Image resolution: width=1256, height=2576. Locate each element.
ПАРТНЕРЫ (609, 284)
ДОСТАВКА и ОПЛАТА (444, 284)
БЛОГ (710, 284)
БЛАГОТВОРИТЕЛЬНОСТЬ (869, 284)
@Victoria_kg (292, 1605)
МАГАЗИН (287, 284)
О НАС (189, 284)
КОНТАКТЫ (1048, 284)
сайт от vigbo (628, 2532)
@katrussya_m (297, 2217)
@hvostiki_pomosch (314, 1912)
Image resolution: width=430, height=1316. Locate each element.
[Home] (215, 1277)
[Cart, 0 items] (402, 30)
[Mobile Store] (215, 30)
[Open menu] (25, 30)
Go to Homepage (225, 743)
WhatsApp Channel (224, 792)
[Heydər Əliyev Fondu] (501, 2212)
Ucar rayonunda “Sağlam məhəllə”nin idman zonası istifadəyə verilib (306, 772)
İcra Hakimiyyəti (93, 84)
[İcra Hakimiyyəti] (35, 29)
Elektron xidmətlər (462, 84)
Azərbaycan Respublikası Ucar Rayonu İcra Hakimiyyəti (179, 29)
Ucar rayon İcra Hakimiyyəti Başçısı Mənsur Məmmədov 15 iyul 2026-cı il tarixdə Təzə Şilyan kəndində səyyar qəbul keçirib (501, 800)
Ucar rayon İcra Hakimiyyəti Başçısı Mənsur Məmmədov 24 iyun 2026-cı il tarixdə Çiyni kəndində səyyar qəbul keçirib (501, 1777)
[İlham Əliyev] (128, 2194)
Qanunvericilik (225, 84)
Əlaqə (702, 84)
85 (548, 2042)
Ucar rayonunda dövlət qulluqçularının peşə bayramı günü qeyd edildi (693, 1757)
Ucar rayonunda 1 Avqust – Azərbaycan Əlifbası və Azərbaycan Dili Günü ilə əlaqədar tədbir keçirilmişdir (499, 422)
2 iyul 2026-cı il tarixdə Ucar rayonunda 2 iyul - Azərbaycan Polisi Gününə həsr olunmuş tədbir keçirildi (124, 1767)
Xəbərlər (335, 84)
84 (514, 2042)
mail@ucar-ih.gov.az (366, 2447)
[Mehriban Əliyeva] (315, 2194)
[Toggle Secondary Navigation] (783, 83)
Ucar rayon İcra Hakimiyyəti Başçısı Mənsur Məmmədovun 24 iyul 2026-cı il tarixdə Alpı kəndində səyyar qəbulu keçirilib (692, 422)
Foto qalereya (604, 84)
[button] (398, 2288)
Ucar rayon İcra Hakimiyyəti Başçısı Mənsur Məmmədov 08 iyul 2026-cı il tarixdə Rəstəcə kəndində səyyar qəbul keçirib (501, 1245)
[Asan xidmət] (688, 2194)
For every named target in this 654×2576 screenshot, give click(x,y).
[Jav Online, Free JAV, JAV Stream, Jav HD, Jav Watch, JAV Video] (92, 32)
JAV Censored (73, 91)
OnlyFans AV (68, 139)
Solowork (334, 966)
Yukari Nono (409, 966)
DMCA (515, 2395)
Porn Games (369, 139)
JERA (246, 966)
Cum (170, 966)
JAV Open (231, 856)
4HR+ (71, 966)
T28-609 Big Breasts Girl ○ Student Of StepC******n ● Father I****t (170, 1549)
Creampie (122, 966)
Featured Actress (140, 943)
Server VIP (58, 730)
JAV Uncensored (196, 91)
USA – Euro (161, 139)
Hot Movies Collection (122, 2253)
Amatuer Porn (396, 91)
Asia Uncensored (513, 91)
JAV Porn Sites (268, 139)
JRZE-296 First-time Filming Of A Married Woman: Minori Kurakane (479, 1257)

- - -

§ Exercise aim: Tally how many lines include "resolution" in the listing above; reply with the number only.

§ Result below: 2